[JOB]:
Copy each of the following rows word for word, keeping every character and line break the same.

**** ENTRIES SHOWN ****

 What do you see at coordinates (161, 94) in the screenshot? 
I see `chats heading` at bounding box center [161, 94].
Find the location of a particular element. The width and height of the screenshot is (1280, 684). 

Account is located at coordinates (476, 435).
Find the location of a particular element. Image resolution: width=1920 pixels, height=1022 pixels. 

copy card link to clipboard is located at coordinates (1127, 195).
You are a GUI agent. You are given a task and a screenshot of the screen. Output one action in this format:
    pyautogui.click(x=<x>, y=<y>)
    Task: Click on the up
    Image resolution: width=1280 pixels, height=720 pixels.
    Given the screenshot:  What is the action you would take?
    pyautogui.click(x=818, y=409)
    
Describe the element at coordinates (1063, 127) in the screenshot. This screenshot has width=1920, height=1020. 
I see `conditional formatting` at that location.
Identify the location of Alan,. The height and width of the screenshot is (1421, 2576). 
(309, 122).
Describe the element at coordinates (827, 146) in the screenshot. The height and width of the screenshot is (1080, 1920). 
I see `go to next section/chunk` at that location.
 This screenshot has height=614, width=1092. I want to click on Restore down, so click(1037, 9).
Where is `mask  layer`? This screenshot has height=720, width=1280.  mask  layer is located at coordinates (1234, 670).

****

[PROBLEM SOLUTION]:
 What do you see at coordinates (161, 94) in the screenshot? 
I see `chats heading` at bounding box center [161, 94].
Find the location of a particular element. The width and height of the screenshot is (1280, 684). 

Account is located at coordinates (476, 435).
Find the location of a particular element. Image resolution: width=1920 pixels, height=1022 pixels. 

copy card link to clipboard is located at coordinates (1127, 195).
You are a GUI agent. You are given a task and a screenshot of the screen. Output one action in this format:
    pyautogui.click(x=<x>, y=<y>)
    Task: Click on the up
    Image resolution: width=1280 pixels, height=720 pixels.
    Given the screenshot:  What is the action you would take?
    pyautogui.click(x=818, y=409)
    
Describe the element at coordinates (1063, 127) in the screenshot. This screenshot has width=1920, height=1020. 
I see `conditional formatting` at that location.
Identify the location of Alan,. The height and width of the screenshot is (1421, 2576). 
(309, 122).
Describe the element at coordinates (827, 146) in the screenshot. The height and width of the screenshot is (1080, 1920). 
I see `go to next section/chunk` at that location.
 This screenshot has height=614, width=1092. I want to click on Restore down, so click(1037, 9).
Where is `mask  layer`? This screenshot has height=720, width=1280.  mask  layer is located at coordinates (1234, 670).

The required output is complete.